**DO THIS:**
Copy out every one of the following rows verbatim, changing nothing.

**Data records:**
+++++
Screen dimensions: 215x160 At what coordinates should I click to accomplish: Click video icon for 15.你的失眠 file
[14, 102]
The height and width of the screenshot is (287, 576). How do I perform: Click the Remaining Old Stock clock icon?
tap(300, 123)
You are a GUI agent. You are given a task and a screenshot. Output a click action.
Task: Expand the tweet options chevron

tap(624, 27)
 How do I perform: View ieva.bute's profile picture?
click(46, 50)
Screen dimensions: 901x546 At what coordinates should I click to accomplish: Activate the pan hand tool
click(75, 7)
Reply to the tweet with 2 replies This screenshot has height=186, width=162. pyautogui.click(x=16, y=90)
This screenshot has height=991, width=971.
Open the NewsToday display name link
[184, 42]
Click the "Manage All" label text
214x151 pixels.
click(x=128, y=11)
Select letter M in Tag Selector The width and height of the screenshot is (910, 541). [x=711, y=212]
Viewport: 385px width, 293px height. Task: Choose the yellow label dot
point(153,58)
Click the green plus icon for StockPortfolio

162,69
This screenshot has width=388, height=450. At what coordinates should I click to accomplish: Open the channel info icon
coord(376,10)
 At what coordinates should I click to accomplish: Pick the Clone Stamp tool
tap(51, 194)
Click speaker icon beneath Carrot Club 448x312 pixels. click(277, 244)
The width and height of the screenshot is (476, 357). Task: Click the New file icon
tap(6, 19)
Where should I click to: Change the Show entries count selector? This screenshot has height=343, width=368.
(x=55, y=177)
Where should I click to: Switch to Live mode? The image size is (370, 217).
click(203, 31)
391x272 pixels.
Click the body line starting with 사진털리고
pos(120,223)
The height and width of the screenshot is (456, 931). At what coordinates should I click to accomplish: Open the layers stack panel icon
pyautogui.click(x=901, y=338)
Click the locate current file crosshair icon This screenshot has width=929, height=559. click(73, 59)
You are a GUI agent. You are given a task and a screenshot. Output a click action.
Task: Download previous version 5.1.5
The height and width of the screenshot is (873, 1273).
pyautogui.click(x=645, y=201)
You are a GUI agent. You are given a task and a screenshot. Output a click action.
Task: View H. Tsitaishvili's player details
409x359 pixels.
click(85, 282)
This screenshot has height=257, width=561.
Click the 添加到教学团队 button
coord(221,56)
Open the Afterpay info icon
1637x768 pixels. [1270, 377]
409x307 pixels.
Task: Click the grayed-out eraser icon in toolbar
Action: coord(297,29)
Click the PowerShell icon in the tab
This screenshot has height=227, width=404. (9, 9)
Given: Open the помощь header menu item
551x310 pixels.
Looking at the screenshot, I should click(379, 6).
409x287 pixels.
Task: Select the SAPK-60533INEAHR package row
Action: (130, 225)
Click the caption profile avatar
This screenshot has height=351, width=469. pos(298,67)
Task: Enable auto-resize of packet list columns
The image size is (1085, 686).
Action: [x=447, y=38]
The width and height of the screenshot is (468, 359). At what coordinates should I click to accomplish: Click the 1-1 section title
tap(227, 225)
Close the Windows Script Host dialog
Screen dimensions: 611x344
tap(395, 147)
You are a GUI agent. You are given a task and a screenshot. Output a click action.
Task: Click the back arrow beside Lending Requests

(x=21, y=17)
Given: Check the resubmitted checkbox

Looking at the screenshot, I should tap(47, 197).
+++++
**SOLUTION TO THIS TASK:**
Screen dimensions: 215x160 At what coordinates should I click to accomplish: Click video icon for 15.你的失眠 file
[14, 102]
The height and width of the screenshot is (287, 576). How do I perform: Click the Remaining Old Stock clock icon?
tap(300, 123)
You are a GUI agent. You are given a task and a screenshot. Output a click action.
Task: Expand the tweet options chevron

tap(624, 27)
 How do I perform: View ieva.bute's profile picture?
click(46, 50)
Screen dimensions: 901x546 At what coordinates should I click to accomplish: Activate the pan hand tool
click(75, 7)
Reply to the tweet with 2 replies This screenshot has height=186, width=162. pyautogui.click(x=16, y=90)
This screenshot has height=991, width=971.
Open the NewsToday display name link
[184, 42]
Click the "Manage All" label text
214x151 pixels.
click(x=128, y=11)
Select letter M in Tag Selector The width and height of the screenshot is (910, 541). [x=711, y=212]
Viewport: 385px width, 293px height. Task: Choose the yellow label dot
point(153,58)
Click the green plus icon for StockPortfolio

162,69
This screenshot has width=388, height=450. At what coordinates should I click to accomplish: Open the channel info icon
coord(376,10)
 At what coordinates should I click to accomplish: Pick the Clone Stamp tool
tap(51, 194)
Click speaker icon beneath Carrot Club 448x312 pixels. click(277, 244)
The width and height of the screenshot is (476, 357). Task: Click the New file icon
tap(6, 19)
Where should I click to: Change the Show entries count selector? This screenshot has height=343, width=368.
(x=55, y=177)
Where should I click to: Switch to Live mode? The image size is (370, 217).
click(203, 31)
391x272 pixels.
Click the body line starting with 사진털리고
pos(120,223)
The height and width of the screenshot is (456, 931). At what coordinates should I click to accomplish: Open the layers stack panel icon
pyautogui.click(x=901, y=338)
Click the locate current file crosshair icon This screenshot has width=929, height=559. click(73, 59)
You are a GUI agent. You are given a task and a screenshot. Output a click action.
Task: Download previous version 5.1.5
The height and width of the screenshot is (873, 1273).
pyautogui.click(x=645, y=201)
You are a GUI agent. You are given a task and a screenshot. Output a click action.
Task: View H. Tsitaishvili's player details
409x359 pixels.
click(85, 282)
This screenshot has height=257, width=561.
Click the 添加到教学团队 button
coord(221,56)
Open the Afterpay info icon
1637x768 pixels. [1270, 377]
409x307 pixels.
Task: Click the grayed-out eraser icon in toolbar
Action: coord(297,29)
Click the PowerShell icon in the tab
This screenshot has height=227, width=404. (9, 9)
Given: Open the помощь header menu item
551x310 pixels.
Looking at the screenshot, I should click(379, 6).
409x287 pixels.
Task: Select the SAPK-60533INEAHR package row
Action: (130, 225)
Click the caption profile avatar
This screenshot has height=351, width=469. pos(298,67)
Task: Enable auto-resize of packet list columns
The image size is (1085, 686).
Action: [x=447, y=38]
The width and height of the screenshot is (468, 359). At what coordinates should I click to accomplish: Click the 1-1 section title
tap(227, 225)
Close the Windows Script Host dialog
Screen dimensions: 611x344
tap(395, 147)
You are a GUI agent. You are given a task and a screenshot. Output a click action.
Task: Click the back arrow beside Lending Requests

(x=21, y=17)
Given: Check the resubmitted checkbox

Looking at the screenshot, I should tap(47, 197).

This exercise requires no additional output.